But, there is something inside, within the
physical body, which gives and meaning to the body, namely, the vital system,
known as the operation of the Prana, which is an energy quantum
distributed equally throughout the body, giving it strength as if by the
passing of an electric current through every pore and cell of the system. In
fact, the life of the body is just the life imparted to it by the Prana.
That part of the body which the Prana does not touch gets paralysed and
is virtually dead. This means that the physical body by itself has no life, the
life principle being the Prana, entirely. The Prana is said to
function in five ways, and according to this fivefold function, the total
energy of the Prana goes by the names of Prana, Apana, Vyana,
Udana and Samana. Prana is the force that ejects the
breath out in exhalation. Apana is what pulls the breath within in
inhalation. Vyana is the circulatory force which causes the
equidistribution of blood through the blood vessels spread out through the
body. Samana is the energy of heat that digests food in the stomach. Udana
takes one to the state of deep sleep and also is said to cause the separation
of the true person from the body at the time of death.

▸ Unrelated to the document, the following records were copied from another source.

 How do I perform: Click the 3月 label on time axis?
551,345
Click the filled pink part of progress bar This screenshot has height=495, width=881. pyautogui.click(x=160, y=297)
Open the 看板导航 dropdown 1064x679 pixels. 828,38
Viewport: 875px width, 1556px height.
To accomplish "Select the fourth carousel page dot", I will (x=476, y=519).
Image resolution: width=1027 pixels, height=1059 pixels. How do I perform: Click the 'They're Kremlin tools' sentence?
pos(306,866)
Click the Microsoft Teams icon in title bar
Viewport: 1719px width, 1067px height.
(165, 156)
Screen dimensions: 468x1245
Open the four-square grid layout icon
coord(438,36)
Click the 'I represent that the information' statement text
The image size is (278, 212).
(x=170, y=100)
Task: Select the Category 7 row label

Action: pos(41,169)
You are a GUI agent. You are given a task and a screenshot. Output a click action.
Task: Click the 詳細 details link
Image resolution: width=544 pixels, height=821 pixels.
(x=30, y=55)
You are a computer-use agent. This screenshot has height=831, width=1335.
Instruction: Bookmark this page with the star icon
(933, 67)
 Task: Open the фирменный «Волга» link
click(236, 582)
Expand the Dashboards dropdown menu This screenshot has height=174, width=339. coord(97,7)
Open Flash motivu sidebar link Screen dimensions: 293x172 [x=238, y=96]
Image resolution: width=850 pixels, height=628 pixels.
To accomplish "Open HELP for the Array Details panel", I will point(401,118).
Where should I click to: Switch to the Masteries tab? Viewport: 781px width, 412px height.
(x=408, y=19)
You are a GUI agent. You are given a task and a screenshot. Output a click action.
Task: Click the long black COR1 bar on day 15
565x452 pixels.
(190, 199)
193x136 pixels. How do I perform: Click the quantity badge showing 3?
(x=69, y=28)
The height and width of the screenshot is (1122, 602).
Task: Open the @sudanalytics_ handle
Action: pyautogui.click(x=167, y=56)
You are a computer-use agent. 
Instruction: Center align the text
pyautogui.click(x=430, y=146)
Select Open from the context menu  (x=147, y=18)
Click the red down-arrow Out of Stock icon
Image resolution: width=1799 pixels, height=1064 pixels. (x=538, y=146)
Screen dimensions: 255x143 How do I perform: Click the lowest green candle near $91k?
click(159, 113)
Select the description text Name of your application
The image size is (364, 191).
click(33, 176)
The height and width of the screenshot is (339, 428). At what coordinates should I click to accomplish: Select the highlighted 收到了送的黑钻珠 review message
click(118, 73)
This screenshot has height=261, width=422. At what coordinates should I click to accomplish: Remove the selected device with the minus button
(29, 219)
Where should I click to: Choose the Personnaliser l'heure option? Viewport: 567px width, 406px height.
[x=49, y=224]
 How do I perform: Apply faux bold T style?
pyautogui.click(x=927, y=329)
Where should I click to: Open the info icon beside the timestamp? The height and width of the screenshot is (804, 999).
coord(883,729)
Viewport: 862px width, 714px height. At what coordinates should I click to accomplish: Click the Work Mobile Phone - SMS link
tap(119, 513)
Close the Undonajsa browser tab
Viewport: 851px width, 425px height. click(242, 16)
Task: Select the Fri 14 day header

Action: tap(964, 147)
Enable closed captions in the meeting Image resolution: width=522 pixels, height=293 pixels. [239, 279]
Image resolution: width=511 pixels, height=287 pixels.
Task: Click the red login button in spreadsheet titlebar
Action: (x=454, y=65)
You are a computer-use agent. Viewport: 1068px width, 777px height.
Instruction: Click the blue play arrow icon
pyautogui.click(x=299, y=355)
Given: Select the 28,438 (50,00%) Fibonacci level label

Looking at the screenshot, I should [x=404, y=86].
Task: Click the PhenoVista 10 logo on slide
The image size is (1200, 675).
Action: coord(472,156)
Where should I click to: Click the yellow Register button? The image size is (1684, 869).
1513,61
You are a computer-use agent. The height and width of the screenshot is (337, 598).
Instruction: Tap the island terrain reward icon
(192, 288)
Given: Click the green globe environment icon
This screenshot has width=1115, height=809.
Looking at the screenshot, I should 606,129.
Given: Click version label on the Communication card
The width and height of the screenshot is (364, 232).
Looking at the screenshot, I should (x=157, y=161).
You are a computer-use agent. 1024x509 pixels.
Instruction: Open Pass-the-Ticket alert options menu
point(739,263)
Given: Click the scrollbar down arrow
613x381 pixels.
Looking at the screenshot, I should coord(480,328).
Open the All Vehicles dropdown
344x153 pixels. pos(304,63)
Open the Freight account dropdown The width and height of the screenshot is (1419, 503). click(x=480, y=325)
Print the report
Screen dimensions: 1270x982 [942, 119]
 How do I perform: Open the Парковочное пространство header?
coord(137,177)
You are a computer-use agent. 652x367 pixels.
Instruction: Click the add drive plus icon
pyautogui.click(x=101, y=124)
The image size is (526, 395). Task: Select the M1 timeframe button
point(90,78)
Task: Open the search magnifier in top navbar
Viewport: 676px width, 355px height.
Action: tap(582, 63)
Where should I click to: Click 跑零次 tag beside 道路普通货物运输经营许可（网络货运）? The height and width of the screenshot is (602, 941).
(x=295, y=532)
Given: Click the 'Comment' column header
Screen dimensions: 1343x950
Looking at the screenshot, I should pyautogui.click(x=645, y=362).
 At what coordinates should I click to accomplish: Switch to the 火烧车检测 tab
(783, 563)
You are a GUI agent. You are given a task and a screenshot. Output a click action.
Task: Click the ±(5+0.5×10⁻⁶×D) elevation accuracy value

But, what causes the Prana to act in
this manner in relation to the physical body? The answer is, the action of the
mind working through the sense organs, namely, seeing, hearing, touching,
tasting and smelling. The mind performs four functions, as Manas, or
indeterminate thinking; Buddhi, or determinate and discriminative
thinking; Chitta, or memory and remembrance; and Ahamkara, or the
ego principle which asserts and arrogates to itself the self-identity of human
individuality through all its layers, right from the physical to the causal.
The necessity and the desire of the mind working through the sense-organs to
dwell in the physical body for fulfilling its own purposes causes a tremendous
pressure exerted on the whole body, this pressure being called the Prana.
The Prana, thus, is a sort of link between the physical body and the
internal organ, the psyche. The faculties of feeling and emotion in all their
variety are characteristic of the mind-stuff, the psychic organ.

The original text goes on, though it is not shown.